Thuy Thi Nguyen (Thúy Thị Nguyễn) was the founding Board Chair of California LAW Pathways. In 2016, for her leadership in creating the community college pathway to law school initiative, Nguyen received the coveted Diversity Award from the State Bar of California – an award given to an individual who has helped diversify the legal profession.
In July 2016, Nguyen became the first Vietnamese American college president in the country when she was appointed President of Foothill College – a position she served for over five years. Prior to Foothill, Nguyen served as interim general counsel for the California Community College’s Chancellor’s Office. For over eleven years, Nguyen was the General Counsel for the Peralta Community College District. At different points during her tenure at Peralta, she served in additional roles as Acting Vice Chancellor for Human Resources and District-wide Strategic Planning Manager.

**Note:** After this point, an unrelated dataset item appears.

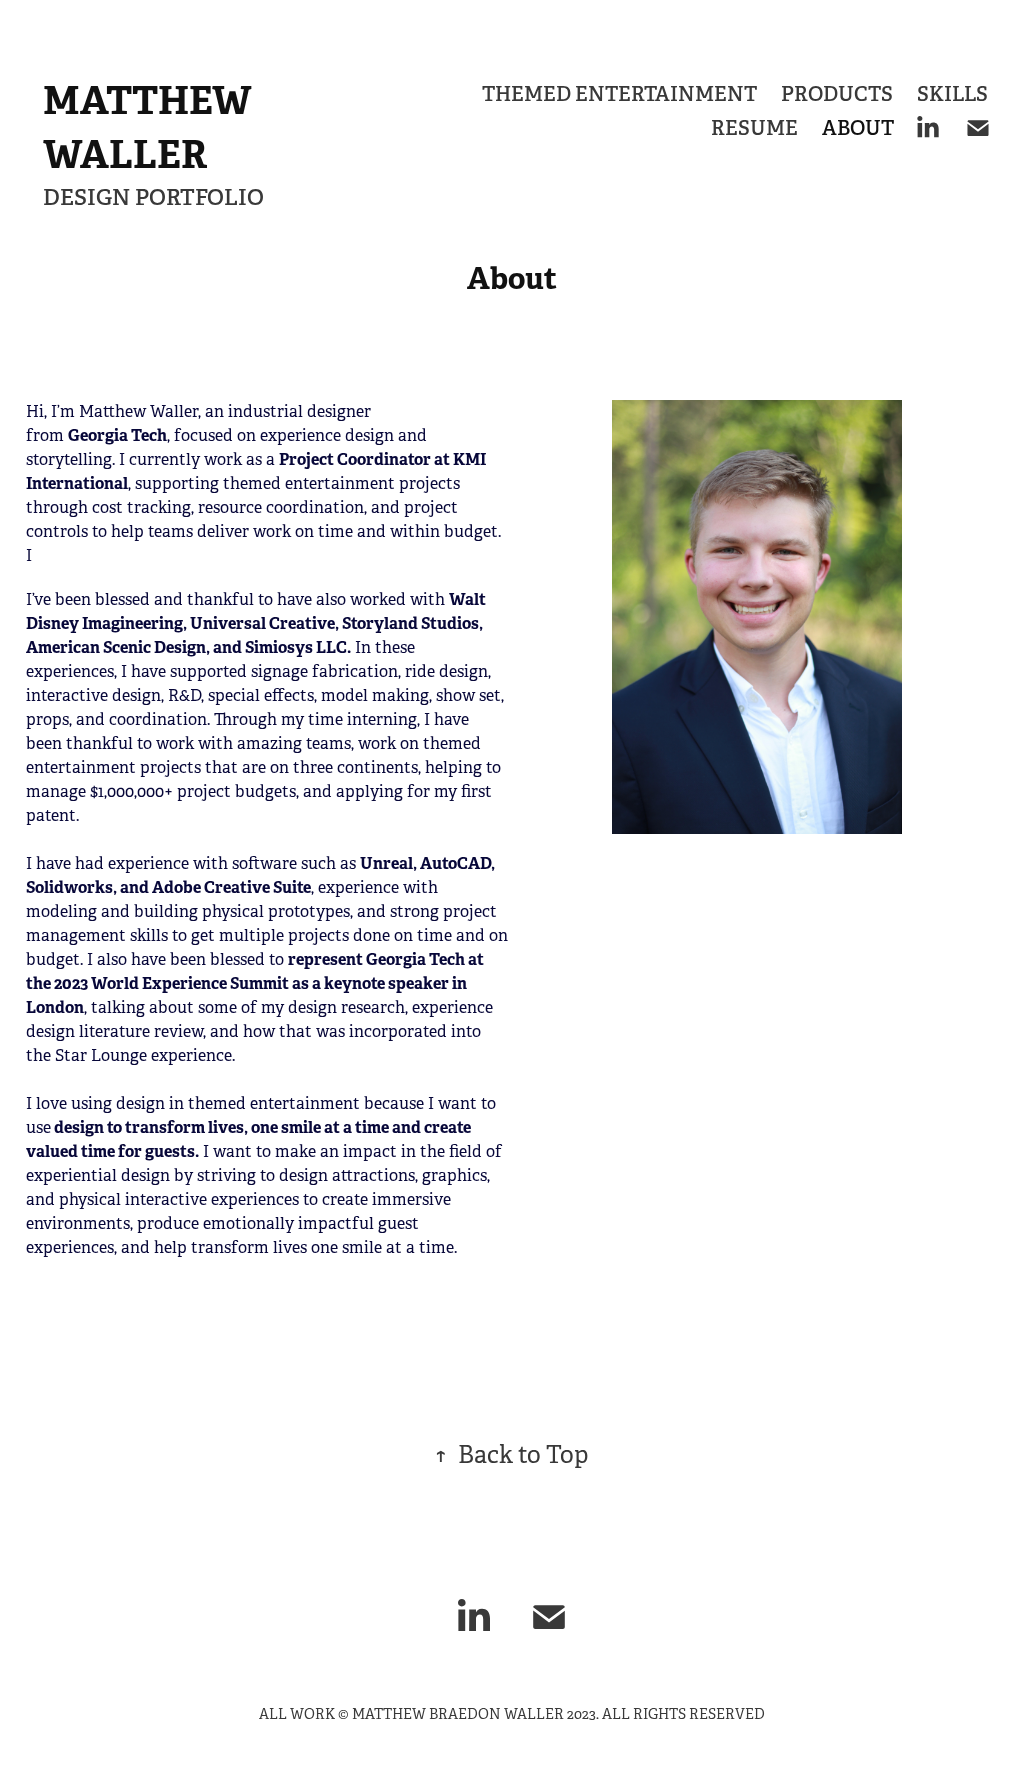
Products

From January to June 2015, Nguyen took temporary leave from Peralta CCD to serve as Interim President and Chief Executive Officer of the Community College League of California. Nguyen was an adjunct instructor teaching education law for several years at what is now California State University, East Bay.

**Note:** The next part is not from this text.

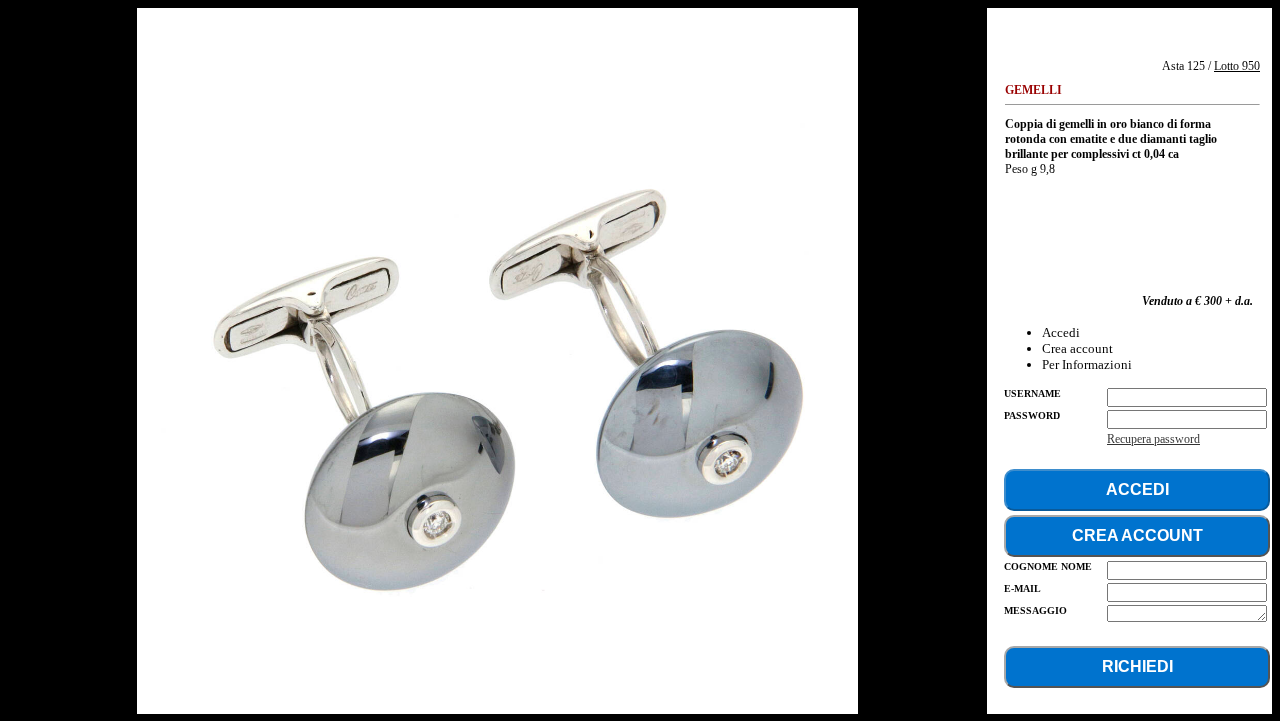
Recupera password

When she was 3, Nguyen and her family joined the wave of “boat people” who fled Vietnam after the end of the war. They drifted in the Pacific Ocean on a boat for more than 20 days before a commercial ship rescued them and took them to a refugee camp in Japan. Eventually, the family relocated to Wichita, Kansas, and then moved to the warmer climate of New Orleans.
When she was 14, the family settled in the Oakland where she attended Castlemont High School, a predominately African American and Latinx-populated school. Nguyen served as a student representative on the Oakland Unified School District’s Board of Directors and cadet colonel Oakland brigade commander in the Army Junior Reserve Officer Training Corps. Upon graduation, the mayor of Oakland declared June 23, 1993 “Thuy Thi Nguyen Day.” Nguyen is the founding president of the Castlemont High School Alumni Association and has been inducted into the school’s Alumni Hall of Fame.
Nguyen co-published a book, “25 Vietnamese Americans in 25 Years,” showcasing the contributions of 25 distinguished Vietnamese Americans to mark the anniversary of the fall of Saigon. The book is archived in the Library of Congress and many public and university libraries across the country. (Library of Congress, No. 002283307)
In 2002, Nguyen was listed among “30 Most Influential Asian Americans Under 30” nationally by Rainmaker Political Group (politicalcircus.com). In 2007, she was named one of eighteen “Best Lawyers Under 40” in the country by the National Asian American Bar Association. In 2011, the Vietnamese American Bar Association of Northern California honored her its Trailblazer Award, and in 2012, the Minority Bar Coalition presented her with its Unity Award. The National Conference for Vietnamese American Attorneys presented her with its 2017 Trailblazer Award.
On July 4, 2017, Nguyen was honored as part of the Carnegie Corporation’s “Great Immigrants” tribute in the New York Times. The tribute is aimed at recognizing naturalized citizens who have helped advance society, culture, and the economy.
In 2019, Nguyen was named “100 Women of Influence” by Silicon Valley Business Journal and awarded Assembly Member Evan Low’s “Leadership in Public Service” award. Also in 2019, she was named one of the top 15 community college presidents in the country to follow on Twitter. The Asian Law Alliance awarded Nguyen with its Community Impact Award in 2020.
Nguyen is also the founding board member of Cal MEDICINE, a sister statewide initiative to diversify the medical profession in California. She currently serves on the board of Silicon Valley Education Foundation and Museum of Children’s Art (MOCHA) in Oakland, and recently served on the board of the American Council on Education. Nguyen earned her B.A. in Philosophy from Yale University and J.D. from the University of California, Los Angeles School of Law, where she was a member of the inaugural class of the Public Interest Law and Policy Program. Nguyen is a Paul and Daisy Soros for New Americans Fellow.